Kaldı ki, böyle yasaklamalar çok daha fazla karşı tepkinin birikmesini, sonra da düdüklü tencere gibi bir patlamayı doğuruyor. Yasaklamalar ve yasakçı zihniyet sonuçları itibariyle de fayda getirmiyor.

Ha, alkol olayının bir şerhi var; o da gençlere yönelik özendirici olmaması, yani alkol tüketmenin propogandasını yapmıyor olması. Bu kuralı da denetleyecek ya da uygulayacak olan devlettir, sen-ben değil. Kanunlar çerçevesinde alkolün özendirici biçimde tanıtımı yapılıyor mu yoksa sadece birlikte oturup içmek isteyenler bir festival mi düzenliyor, buna bakılır.

*     *    *

BİRLİK VAKFI’nın 30. kuruluş yıldönümü etkinliklerine katıldım.

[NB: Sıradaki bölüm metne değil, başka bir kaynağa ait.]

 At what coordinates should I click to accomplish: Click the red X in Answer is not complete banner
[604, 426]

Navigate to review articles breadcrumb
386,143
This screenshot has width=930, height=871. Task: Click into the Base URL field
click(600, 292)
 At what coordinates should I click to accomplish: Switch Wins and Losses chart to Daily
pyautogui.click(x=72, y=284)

Sahnede iki cumhurbaşkanı, bir meclis başkanı vardı. Bir vakıf için ne büyük gurur ki bu, o yapıdan Üstat Necip Fazıl’lar geçmişti, cumhurbaşkanları, meclis başkanları çıkarmıştı o yapı. İmrendim doğrusu.

İsmail Kahraman, yani şimdiki TBMM Başkanı hala MTTB’ye, Birlik Vakfı’na ağabeyliğini bırakmamış, bırakmaya da niyetli görünmüyordu. Protokol gidip de genel kurul için Birlik Vakfı ailesi özel oturumla salona girdiğinde ben de sessizce oturdum bir koltuğa. Kimse de görüp müdahale etmeyince kaynadım herhalde araya.

Ne mücadeleler vermişler, ne çetin yollardan geçmişler, bir bir anlattılar.

Üstat Necip Fazıl’ın şiirlerini okuduğu, hitap ettiği o salonda, bu sefer Genç Birlik Ankara Başkanı Ömer Faruk Kılıç muhteşem bir Sakarya Türküsü okudu. Tüylerimiz diken diken oldu.

İsmail Kahraman’ın şu ahir ömürde bir konuşmasına denk gelirseniz mutlaka gidin, dinleyin. Yaşayan tarih, yaşayan mücadele insanı, ayaklı kütüphane, tam bir dava adamı. Her cümlesinde rahmetli Erbakan hocayı anımsıyor, görür gibi oluyor insan.

Birlik Vakfı ailesine, Milli Türk Talebe Birliği’ne, Genç Birlik’in tüm Türkiye’deki yüce gönüllü gençlerine 30. kuruluş yılı hayırlı, uğurlu, bereketli ve mübarek olsun.